→ **SÉRIE D'EXERCICES**
A) Selon la présentation de la section Archives, comment cette section fonctionne-t-elle ?
B) Poursuivez la présentation de la section Archives à la suite de sa dernière phrase.

→ **EXTRAIT CHOISI**
Archives
Archives rassemble ce qui précède le texte “fini” : graines d’histoires, synopsis rapides, dispositifs formels, motifs récurrents (fil rouge), essais de voix, débuts de scènes, notes d’intention. On y croise des thèmes et terrains d’exploration — New Weird, Lovecraft, steampunk, mondes souterrains, villes-labyrinthes, mémoire et voix intérieures — ainsi que des exercices de cadrage (inversions, contraintes, variations de rythme) qui testent la tenue d’un récit.
Cette section fonctionne comme un atelier ouvert : chaque entrée fixe une hypothèse (situation, ton, point de vue, règle du jeu), souvent brève, parfois reprise ailleurs en nouvelle, feuilleton ou roman. Le lecteur y voit se construire l’architecture invisible d’un texte : choix de focalisation, déplacements d’énonciation, objets-motifs, contraintes temporelles.

→ **ENREGISTREMENTS DE DONNÉES**
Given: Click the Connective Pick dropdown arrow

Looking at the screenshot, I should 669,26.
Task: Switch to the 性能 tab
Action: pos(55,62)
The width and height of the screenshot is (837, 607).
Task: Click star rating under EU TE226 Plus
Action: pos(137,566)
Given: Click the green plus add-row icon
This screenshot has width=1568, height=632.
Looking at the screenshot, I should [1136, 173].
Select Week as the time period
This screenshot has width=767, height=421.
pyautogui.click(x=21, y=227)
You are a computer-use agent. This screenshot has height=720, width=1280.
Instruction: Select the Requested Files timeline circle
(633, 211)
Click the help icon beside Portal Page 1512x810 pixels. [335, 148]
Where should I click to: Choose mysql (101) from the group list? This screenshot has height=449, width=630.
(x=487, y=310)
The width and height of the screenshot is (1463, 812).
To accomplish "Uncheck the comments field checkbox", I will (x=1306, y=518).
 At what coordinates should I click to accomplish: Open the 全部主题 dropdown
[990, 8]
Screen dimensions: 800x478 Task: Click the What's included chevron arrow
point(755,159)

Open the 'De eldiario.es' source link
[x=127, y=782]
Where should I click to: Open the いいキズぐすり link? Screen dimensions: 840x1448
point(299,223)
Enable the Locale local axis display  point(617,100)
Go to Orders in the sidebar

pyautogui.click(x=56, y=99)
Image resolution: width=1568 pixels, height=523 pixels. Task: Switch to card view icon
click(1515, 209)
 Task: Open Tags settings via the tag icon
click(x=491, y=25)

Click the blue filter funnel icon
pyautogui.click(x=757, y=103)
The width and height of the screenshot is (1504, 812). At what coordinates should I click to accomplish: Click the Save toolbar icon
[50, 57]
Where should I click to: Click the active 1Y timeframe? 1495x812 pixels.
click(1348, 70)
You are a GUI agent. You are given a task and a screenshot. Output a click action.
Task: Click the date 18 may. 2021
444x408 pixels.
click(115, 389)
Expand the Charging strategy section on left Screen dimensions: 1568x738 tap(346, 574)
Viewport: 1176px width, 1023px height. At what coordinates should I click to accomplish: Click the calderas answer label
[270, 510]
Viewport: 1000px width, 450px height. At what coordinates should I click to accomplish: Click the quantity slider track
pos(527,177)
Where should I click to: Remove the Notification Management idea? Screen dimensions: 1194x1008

→ **RÉPONSES CI-DESSOUS**
A) Comme un atelier ouvert.

B)
Axes d’écriture récurrents :
Graines → transformer une intuition en scène.
Dispositifs → une règle formelle pour faire émerger la voix.
Synopsis → étirer/réduire une histoire (pitch ↔ plan).
Fil rouge → motifs et obsessions qui relient les textes.
Terrains → villes, souterrains, frontières du réel.
Intertextes → dialogues avec auteurs et mythologies personnelles.
Pour lire de manière efficace : utiliser les mots-clés (p. ex. synopsis, dispositif, fil rouge) ou revenir à la rubrique Fictions pour les versions abouties.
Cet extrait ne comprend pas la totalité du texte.